On the western side of Wombat Hill the town is seen deploying its rectangular streets towards the rising ground opposite, where villa and cottage residences have been erected upon jutting knolls and eligible ledges. The principal churches of which the Episcopalian and the Roman Catholic are not without some architectural pretensions are well placed upon the hitherward slope; and the handsome municipal hall is a conspicuous feature in the town itself. Daylesford is supplied with water from a reservoir of eleven acres, which receives a pure mountain stream, and at Bullarto, seven miles distant, is well stocked with fish. Mineral springs abound in the immediate neighbourhood; those at Hepburn resemble in their composition the celebrated waters at Schwalbach, Spa and Cheltenham, and appear to be extremely beneficial in cases of atony, dyspepsia, gastric fever, and liver complaints.

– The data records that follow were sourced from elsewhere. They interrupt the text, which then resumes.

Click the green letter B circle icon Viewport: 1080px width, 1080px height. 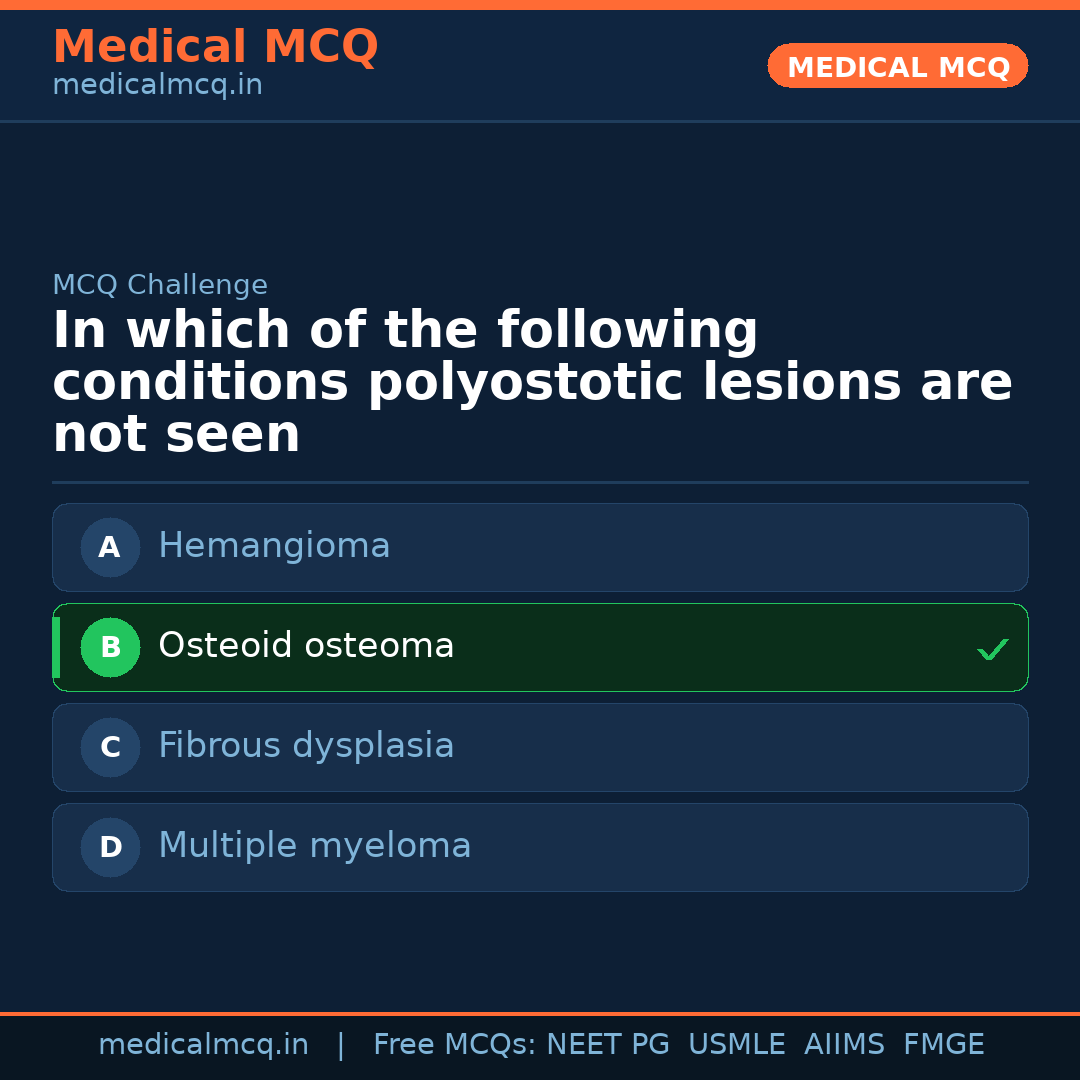tap(110, 647)
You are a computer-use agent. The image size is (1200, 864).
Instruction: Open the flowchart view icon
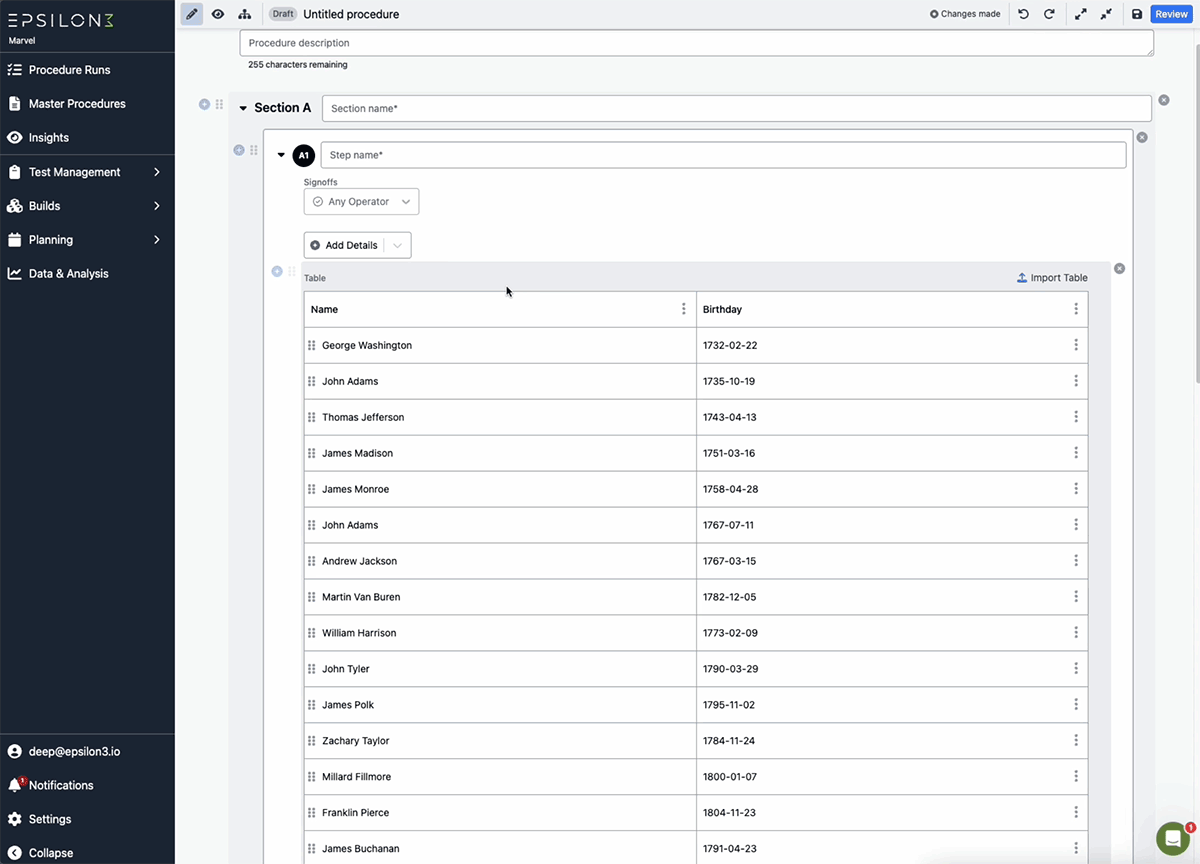click(245, 14)
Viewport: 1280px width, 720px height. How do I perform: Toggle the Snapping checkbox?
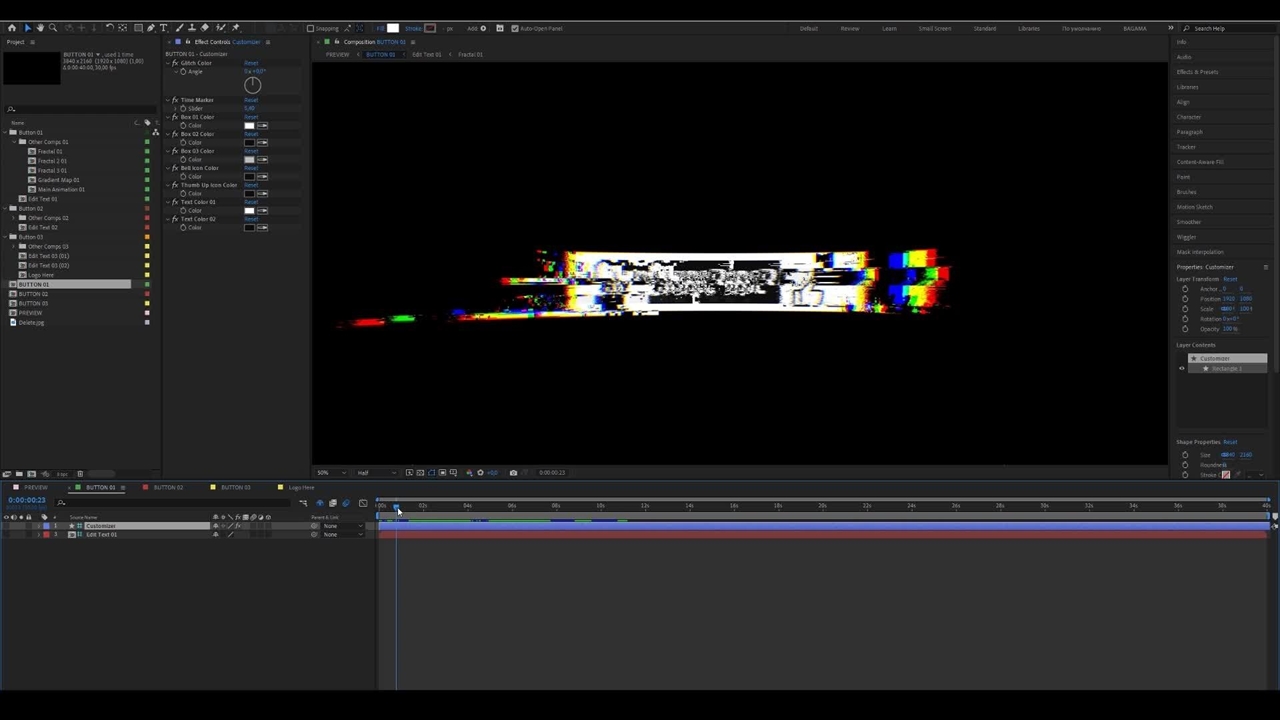point(310,28)
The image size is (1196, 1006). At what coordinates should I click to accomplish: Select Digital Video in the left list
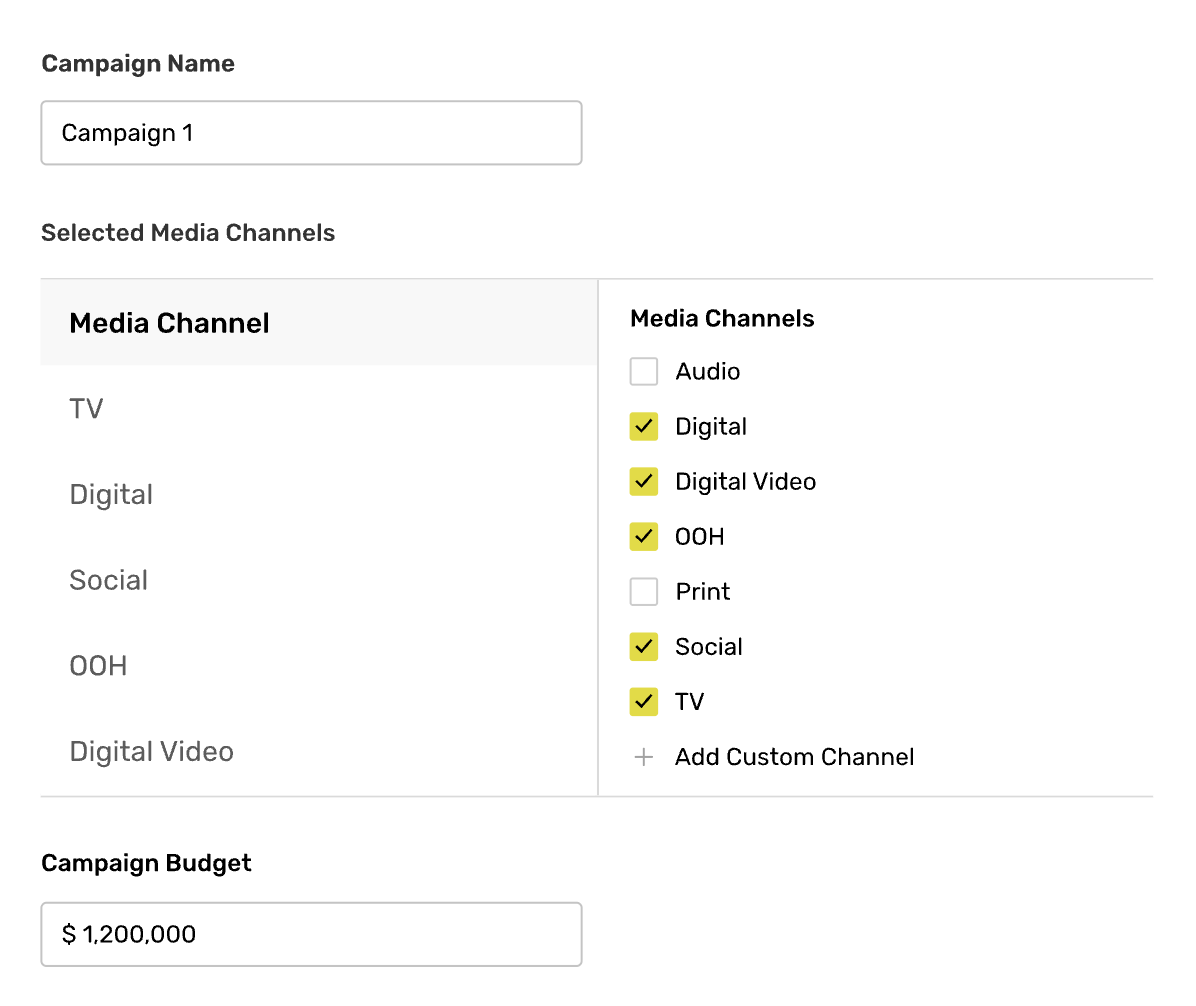[152, 752]
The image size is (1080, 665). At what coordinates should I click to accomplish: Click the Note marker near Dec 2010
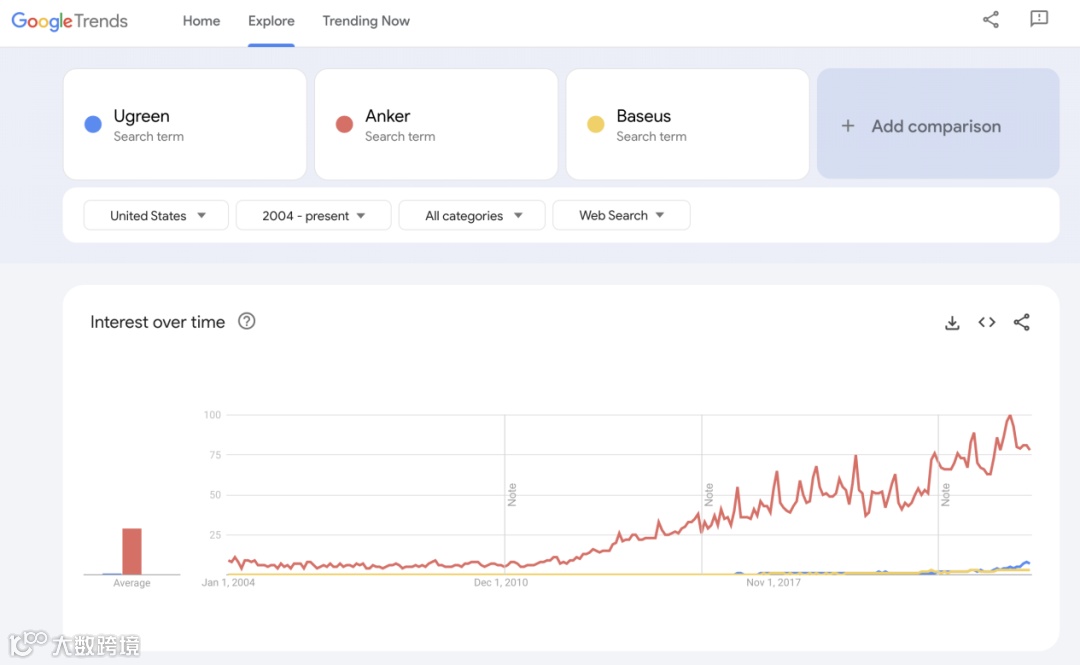(x=512, y=494)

The neighbourhood of Daylesford teems with waterfalls, those of Stony
Creek and Sailors Creek being but a mornings walk from the town. The road to
the first lies through a pretty bit of bush scenery, where tall saplings have already
sprung up to conceal the scars inflicted on the face of nature by the diggers, whose
abandoned shafts gape at the wayfarer like so many open graves. Springs issue from the
gravelly soil, and a wooden bridge crosses the creek just before it leaps over a platform
of lock, about fifty feet high, into a ravine flanked by steep banks and in places by
rugged escarpments. Close by is
what was once an hotel, from which all the custom has ebbed away; and there are a few
cottages in the neighbourhood inhabited by Italians who still cherish fond memories of the
"land of the citron and myrtle," and whose hearts warm to the stranger who can
speak to them in their own tongue of the smiling plain of Lombardy and the lovely, shores
of the Maggiore, from which, and from the Ticino, most of them seem to have emigrated.
Pursuing a broad bush track, still encumbered with the butts of the trees which have teen felled, and with the gaunt skeletons of those which are awaiting the woodmans axe, the falls of Sailors Creek can be reached in a journey of less than two miles. Here two small streams separated by a massive promontory of rock, fissured and seamed so as to resemble the rough masonry of the old Etrurians descend into a gorge, upwards of a hundred feet deep in places, enclosed between walls, of massive boulders, beautifully stained with mosses and lichens. These cliffs are supplanted, a little farther on; by steep and thickly wooded banks, at the bottom of which flows the stream formed by the junction of the two falls. But its waters if audible are invisible, owing to the dense undergrowth of lightwood, sassafras, pittosporum, cherry and other trees, and of shrubs which flourish in a humid habitat. A small wooden place of worship occupies a shelf of rock between the outfall of the two creeks, and looks down upon a scene of singular and romantic beauty.
Besides the Trentham or Coliban Falls already referred to, which can be
reached in little more than an hour from Daylesford, there are those on the Kangaroo
Creek, six miles distant, and the Loddon Falls, which are within a mile of the coach road
to Malmesbury. The ride to this town is in the winter months performed after dark, and the
impression it leaves on the mind is somewhat phantasmagoric. The country is extremely
hilly during the first part of the journey, and much of it is covered with timber, so that
an endless procession of weird-looking trees seems to defile silently past the spectator,
with here and there a burning trunk to cast a fitful glare upon the encompassing darkness.
The coach halts at
Glenlyon, a small township on the Loddon, which here flows at the foot of a serpentine
range, and on the other side is a tract of good agricultural land, quitting which, the
road crosses a high ridge and then passes almost in a straight line through a valley about
a mile wide, hemmed in on each side by ranges, but opening out somewhat as it reaches
Malmesbury. This is a thriving town prettily situated on the Coliban, the waters of which
here flow into a reservoir capable of storing two thousand eight hundred and forty million
gallons of water for the supply of Castlemaine and Sandhurst. Surrounded by a large area
of agricultural country and possessing gold-bearing quartz reefs, alluvial deposits and
extensive stone quarries, Malmesbury is a progressive place, with four churches, a town
hall, several hotels a couple of banks, a State school, a mechanics institute
and library, a racecourse, and public gardens. Southward from Malmesbury, lies Kyneton, at
a distance of seven miles by railway.